Task brief: Check every line of the entries below for "target", and copy the lines that have it.

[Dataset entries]
-- Opening Marker --

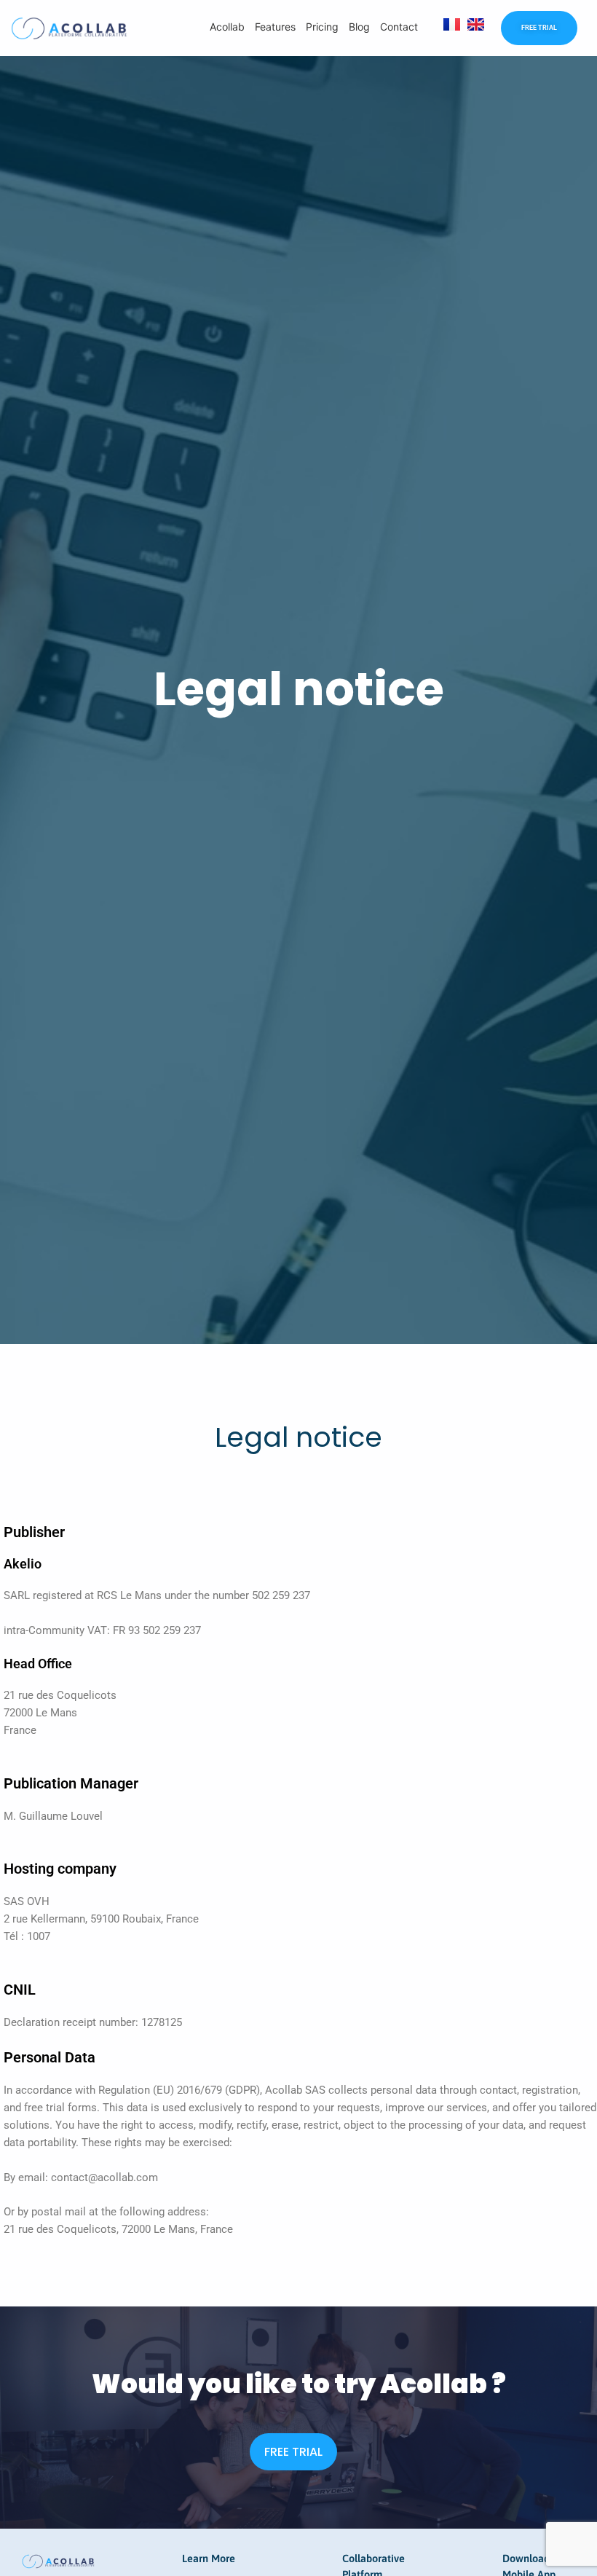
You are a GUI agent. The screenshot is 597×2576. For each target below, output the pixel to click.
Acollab (227, 26)
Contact (399, 26)
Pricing (322, 26)
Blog (359, 26)
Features (275, 26)
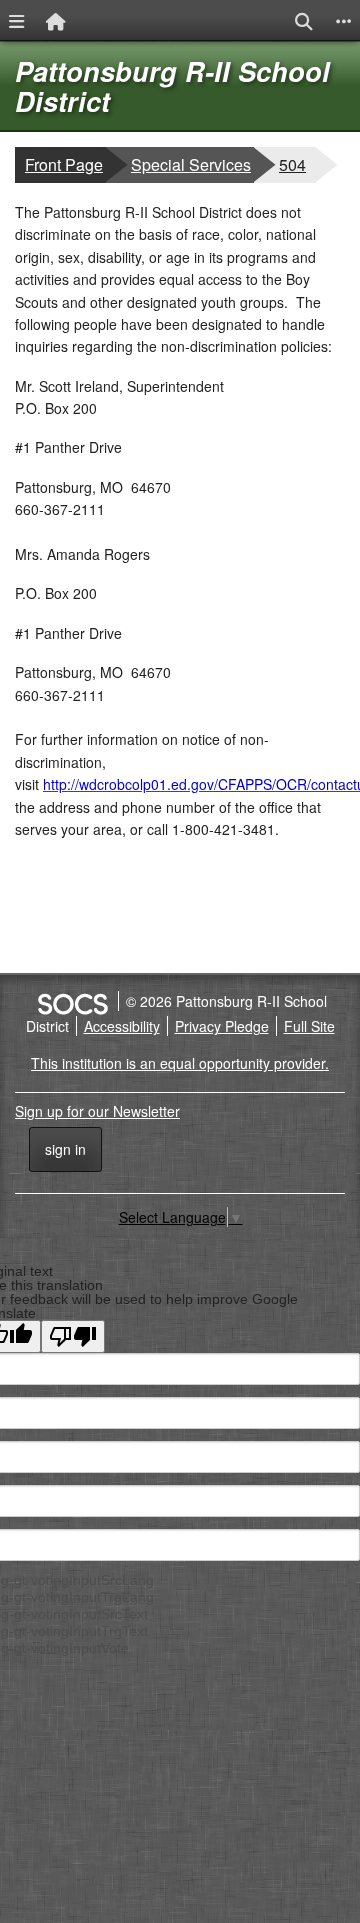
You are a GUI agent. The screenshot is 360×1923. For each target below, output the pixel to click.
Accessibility (122, 1026)
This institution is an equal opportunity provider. (180, 1063)
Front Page (64, 164)
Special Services (190, 164)
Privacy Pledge (222, 1026)
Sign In (65, 1149)
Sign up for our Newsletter (97, 1111)
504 (297, 164)
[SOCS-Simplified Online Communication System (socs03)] (72, 1001)
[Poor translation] (73, 1336)
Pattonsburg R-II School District (172, 86)
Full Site (309, 1026)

-- Closing Marker --

Output of the task:
You are a GUI agent. The screenshot is 597×2576. For each target below, output the pixel to click.
You are a GUI agent. The screenshot is 360×1923. For each target below, output the pixel to click.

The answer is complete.